I don’t understand that last line: Dare to be the first. Literally no hate, but what exactly are you doing here that’s ‘the first’? Having a celebrity wine? Donating money to charity? Or is that a twisted Alzheimer’s joke about forgetting what others did before you?
But honestly, this wine is a good candidate to cross over into the mainstream wine world. It is, to use the most gauche buzzword, entirely “drinkable.” I found it to be refreshingly fruit-forward, light and crisp. The ice was necessary.
But I feel like she’s kind of lost interest in the wine and just wants to go back to renovating houses with so much subway tile. Like, she hasn’t released a vintage since 2016. Diane has done only one interview about the wine, on Ellen, where she mostly just confronts Ellen about avoiding her at Wimbledon (Dakota Johnson would like a word). I could only find The Keaton at one store — Mel and Rose in Los Angeles — and had to bring it back to New York in my suitcase.
I feel a lot of kinship with Diane, and not just because we both don’t want to talk about Woody Allen because we will get in trouble for our opinions!!! I used to see her around sometimes at a spinning studio in Los Angeles. There she was, clad exclusively in turtlenecks and wool pants, going so slow to the discography of Bebe Rexha.

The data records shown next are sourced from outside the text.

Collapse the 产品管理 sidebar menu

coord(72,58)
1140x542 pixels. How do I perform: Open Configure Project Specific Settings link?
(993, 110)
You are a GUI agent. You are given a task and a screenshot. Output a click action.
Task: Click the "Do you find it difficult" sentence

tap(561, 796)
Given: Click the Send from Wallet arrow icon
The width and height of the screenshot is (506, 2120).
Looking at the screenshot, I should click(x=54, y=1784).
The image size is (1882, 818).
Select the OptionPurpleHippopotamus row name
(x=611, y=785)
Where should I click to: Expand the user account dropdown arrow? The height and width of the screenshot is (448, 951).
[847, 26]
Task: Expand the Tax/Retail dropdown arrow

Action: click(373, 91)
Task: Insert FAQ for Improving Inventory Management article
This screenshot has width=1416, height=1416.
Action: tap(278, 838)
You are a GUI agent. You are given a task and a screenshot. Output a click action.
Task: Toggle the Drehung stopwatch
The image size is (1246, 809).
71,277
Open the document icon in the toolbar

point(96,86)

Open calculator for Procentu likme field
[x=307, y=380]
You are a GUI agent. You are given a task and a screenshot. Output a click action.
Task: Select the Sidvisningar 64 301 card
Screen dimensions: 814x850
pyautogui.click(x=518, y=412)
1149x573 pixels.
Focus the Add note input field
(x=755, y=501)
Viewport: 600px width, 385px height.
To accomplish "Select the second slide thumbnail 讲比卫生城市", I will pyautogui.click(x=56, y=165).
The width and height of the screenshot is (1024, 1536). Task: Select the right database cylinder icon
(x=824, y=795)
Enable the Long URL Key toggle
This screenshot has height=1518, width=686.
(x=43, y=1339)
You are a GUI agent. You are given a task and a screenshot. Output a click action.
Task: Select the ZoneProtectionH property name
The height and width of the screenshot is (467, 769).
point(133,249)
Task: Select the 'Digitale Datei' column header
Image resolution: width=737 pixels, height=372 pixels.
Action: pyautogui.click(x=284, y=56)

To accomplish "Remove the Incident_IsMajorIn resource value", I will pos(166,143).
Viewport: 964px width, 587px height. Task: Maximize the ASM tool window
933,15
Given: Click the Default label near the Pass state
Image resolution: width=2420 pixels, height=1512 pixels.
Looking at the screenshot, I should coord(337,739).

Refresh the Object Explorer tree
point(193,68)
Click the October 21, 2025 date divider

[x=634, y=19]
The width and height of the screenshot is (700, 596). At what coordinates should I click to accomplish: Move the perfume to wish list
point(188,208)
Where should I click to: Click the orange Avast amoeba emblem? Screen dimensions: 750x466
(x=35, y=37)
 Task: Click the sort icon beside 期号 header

Diane is, of course, an oddball. I feel like she would be the type to go to Coinstar to exchange her nickels for 37 dollars. I feel like she’s also the type of celebrity oddball you would see at the Zankou Chicken on Sunset, dining in.
Post-Godfather, post-Woody and even post-Nancy Meyers, Diane now is in that phase of her career where she makes movies that have literally the best cast and logline but end up being awful. They all have a budget of $12 million and make $780,000. Every one of her movies post-2007 (that’s an arbitrary date) should be my favorite movie ever: “A wealthy post-menopausal woman finds a second act doing [insert something silly but ultimately moving].” Contractually, she has to look at her husband (Sam Waterston, reading the Times on an iPad) and say: “when was the last time we had fun?”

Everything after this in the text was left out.